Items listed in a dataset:
════

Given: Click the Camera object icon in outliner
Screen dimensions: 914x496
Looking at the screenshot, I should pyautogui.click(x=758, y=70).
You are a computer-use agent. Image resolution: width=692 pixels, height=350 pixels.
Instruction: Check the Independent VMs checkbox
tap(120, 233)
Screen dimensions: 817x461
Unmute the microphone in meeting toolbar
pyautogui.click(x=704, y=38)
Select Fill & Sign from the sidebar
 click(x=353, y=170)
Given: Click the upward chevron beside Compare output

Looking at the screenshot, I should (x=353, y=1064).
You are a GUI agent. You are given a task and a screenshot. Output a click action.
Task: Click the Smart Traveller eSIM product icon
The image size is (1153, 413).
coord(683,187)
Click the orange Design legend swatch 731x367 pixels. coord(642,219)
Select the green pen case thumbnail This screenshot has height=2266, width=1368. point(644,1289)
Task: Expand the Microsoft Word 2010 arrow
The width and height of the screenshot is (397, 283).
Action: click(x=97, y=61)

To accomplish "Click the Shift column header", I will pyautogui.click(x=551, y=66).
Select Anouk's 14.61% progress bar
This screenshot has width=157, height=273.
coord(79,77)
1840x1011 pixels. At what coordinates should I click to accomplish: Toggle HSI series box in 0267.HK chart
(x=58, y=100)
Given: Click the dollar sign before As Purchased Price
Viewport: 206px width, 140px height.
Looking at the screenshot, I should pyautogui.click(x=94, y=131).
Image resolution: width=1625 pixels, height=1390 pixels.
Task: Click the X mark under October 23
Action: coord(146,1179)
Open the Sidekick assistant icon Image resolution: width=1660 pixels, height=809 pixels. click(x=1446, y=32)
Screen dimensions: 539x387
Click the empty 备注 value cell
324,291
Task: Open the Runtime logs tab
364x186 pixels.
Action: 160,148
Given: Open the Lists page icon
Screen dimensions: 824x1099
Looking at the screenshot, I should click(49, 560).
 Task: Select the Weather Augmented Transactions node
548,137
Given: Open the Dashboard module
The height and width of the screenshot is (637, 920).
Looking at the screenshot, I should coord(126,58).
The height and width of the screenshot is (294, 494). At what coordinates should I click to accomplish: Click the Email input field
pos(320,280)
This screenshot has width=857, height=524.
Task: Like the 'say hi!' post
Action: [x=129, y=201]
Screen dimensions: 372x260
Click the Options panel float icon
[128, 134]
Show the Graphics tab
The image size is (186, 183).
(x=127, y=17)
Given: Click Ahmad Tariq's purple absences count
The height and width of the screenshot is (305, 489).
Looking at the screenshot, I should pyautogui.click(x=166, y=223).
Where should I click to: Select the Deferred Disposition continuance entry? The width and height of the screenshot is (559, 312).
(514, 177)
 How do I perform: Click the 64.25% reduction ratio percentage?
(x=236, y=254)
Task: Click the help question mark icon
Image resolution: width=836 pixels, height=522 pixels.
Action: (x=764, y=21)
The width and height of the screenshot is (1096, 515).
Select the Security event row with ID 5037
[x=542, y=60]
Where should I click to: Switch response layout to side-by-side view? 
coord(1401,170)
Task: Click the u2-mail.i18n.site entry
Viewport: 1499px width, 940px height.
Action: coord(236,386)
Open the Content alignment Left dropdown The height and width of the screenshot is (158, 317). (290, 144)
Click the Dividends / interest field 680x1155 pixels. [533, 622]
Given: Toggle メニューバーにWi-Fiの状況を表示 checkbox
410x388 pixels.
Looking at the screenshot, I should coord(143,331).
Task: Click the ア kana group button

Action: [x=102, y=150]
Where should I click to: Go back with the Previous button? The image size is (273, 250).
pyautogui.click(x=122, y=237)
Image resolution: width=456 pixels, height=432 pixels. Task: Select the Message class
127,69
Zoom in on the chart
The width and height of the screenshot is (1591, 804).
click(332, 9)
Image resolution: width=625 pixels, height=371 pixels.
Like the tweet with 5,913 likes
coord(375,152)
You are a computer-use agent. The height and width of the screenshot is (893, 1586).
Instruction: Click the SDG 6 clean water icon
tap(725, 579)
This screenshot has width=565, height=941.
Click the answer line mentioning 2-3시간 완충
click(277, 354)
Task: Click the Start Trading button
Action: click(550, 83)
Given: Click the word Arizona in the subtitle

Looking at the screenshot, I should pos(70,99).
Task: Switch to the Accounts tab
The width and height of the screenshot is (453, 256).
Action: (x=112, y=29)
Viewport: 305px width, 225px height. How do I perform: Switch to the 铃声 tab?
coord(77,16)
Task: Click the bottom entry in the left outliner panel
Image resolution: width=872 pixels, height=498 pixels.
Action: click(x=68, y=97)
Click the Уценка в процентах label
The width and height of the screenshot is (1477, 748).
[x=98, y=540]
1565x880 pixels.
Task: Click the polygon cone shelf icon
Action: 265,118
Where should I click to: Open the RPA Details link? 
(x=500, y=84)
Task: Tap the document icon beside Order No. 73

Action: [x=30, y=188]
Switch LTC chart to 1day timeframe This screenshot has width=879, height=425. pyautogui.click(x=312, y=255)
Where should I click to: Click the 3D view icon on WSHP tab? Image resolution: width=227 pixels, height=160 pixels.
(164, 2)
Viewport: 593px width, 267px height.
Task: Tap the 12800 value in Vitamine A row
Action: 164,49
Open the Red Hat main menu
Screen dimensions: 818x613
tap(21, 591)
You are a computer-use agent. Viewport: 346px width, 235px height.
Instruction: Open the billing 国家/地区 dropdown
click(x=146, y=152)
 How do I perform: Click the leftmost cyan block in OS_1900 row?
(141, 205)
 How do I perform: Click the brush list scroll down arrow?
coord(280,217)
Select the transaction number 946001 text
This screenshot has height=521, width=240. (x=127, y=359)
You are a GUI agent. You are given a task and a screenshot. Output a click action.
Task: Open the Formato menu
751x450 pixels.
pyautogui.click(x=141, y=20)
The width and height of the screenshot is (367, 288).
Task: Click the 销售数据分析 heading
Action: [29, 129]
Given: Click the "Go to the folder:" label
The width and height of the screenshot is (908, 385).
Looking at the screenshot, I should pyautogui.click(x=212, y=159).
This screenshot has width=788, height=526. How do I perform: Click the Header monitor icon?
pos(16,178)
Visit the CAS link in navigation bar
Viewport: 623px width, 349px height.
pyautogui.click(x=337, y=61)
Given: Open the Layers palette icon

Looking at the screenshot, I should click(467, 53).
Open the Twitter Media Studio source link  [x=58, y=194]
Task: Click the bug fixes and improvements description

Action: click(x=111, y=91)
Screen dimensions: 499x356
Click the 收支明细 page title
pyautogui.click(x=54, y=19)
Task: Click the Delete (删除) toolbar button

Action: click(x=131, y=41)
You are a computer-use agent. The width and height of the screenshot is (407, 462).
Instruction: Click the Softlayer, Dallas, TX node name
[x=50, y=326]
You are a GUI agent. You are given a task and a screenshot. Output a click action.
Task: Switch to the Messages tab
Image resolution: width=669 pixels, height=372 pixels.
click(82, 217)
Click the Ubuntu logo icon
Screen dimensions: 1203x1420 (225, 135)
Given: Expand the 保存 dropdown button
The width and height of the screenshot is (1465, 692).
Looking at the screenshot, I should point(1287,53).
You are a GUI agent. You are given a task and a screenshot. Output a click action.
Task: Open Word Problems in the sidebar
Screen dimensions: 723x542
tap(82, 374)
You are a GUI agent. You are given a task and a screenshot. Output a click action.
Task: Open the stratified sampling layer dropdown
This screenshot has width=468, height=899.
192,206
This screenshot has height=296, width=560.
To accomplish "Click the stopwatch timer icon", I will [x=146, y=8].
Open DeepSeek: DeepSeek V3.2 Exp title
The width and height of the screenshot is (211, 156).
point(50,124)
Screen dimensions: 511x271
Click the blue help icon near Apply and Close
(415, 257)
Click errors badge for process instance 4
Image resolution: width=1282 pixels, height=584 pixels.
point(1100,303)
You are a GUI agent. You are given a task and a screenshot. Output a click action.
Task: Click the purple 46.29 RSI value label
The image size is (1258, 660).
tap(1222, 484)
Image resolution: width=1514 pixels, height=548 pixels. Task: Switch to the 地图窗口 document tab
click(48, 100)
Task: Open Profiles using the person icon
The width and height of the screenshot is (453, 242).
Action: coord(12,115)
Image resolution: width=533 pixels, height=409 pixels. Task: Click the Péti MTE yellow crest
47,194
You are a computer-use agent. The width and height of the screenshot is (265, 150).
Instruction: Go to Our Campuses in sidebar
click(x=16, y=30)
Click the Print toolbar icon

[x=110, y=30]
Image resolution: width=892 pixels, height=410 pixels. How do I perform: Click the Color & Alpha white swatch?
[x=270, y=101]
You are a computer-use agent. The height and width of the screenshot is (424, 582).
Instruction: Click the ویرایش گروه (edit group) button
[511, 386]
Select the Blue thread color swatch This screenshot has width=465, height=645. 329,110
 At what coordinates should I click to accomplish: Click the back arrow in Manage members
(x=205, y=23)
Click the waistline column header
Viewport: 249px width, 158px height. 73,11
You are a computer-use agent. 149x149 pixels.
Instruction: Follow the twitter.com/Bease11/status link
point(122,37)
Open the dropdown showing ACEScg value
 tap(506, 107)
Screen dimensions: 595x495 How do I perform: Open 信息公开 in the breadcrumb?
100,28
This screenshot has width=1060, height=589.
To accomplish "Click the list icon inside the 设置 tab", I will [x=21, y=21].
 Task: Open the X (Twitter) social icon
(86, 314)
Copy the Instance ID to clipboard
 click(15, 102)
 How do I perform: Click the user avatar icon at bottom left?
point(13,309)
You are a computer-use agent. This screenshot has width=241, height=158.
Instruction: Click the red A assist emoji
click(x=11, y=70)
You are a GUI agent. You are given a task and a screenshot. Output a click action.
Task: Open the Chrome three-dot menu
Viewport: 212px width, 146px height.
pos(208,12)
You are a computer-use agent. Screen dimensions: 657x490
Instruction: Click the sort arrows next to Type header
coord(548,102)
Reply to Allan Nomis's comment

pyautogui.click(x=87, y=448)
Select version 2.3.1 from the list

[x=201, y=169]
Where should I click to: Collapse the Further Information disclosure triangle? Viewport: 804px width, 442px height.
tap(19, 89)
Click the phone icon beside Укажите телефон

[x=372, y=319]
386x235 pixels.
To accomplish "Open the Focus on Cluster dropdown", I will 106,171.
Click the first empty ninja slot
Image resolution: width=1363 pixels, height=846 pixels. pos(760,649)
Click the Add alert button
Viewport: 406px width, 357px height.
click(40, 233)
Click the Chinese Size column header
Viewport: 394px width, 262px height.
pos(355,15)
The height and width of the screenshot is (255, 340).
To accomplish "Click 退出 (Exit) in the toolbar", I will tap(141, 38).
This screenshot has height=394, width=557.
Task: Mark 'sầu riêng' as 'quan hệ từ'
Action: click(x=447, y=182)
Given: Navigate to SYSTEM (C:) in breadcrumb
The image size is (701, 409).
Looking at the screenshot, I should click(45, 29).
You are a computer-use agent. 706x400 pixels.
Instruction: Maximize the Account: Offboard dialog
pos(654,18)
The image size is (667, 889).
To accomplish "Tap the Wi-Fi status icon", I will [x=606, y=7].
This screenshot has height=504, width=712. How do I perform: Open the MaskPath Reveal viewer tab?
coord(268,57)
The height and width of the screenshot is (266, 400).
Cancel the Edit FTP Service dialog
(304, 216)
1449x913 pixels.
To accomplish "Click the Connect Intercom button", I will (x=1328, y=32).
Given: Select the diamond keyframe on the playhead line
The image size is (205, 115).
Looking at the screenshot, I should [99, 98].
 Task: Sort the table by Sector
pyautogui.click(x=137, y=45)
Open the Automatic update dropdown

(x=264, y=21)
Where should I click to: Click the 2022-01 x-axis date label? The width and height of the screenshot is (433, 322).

════

With the first line of the records as the start and the line holding "Given: Click the dollar" as the end, please copy exactly those lines and no others.

> _TASK OUTPUT_:
Given: Click the Camera object icon in outliner
Screen dimensions: 914x496
Looking at the screenshot, I should pyautogui.click(x=758, y=70).
You are a computer-use agent. Image resolution: width=692 pixels, height=350 pixels.
Instruction: Check the Independent VMs checkbox
tap(120, 233)
Screen dimensions: 817x461
Unmute the microphone in meeting toolbar
pyautogui.click(x=704, y=38)
Select Fill & Sign from the sidebar
 click(x=353, y=170)
Given: Click the upward chevron beside Compare output

Looking at the screenshot, I should (x=353, y=1064).
You are a GUI agent. You are given a task and a screenshot. Output a click action.
Task: Click the Smart Traveller eSIM product icon
The image size is (1153, 413).
coord(683,187)
Click the orange Design legend swatch 731x367 pixels. coord(642,219)
Select the green pen case thumbnail This screenshot has height=2266, width=1368. point(644,1289)
Task: Expand the Microsoft Word 2010 arrow
The width and height of the screenshot is (397, 283).
Action: click(x=97, y=61)

To accomplish "Click the Shift column header", I will pyautogui.click(x=551, y=66).
Select Anouk's 14.61% progress bar
This screenshot has width=157, height=273.
coord(79,77)
1840x1011 pixels. At what coordinates should I click to accomplish: Toggle HSI series box in 0267.HK chart
(x=58, y=100)
Given: Click the dollar sign before As Purchased Price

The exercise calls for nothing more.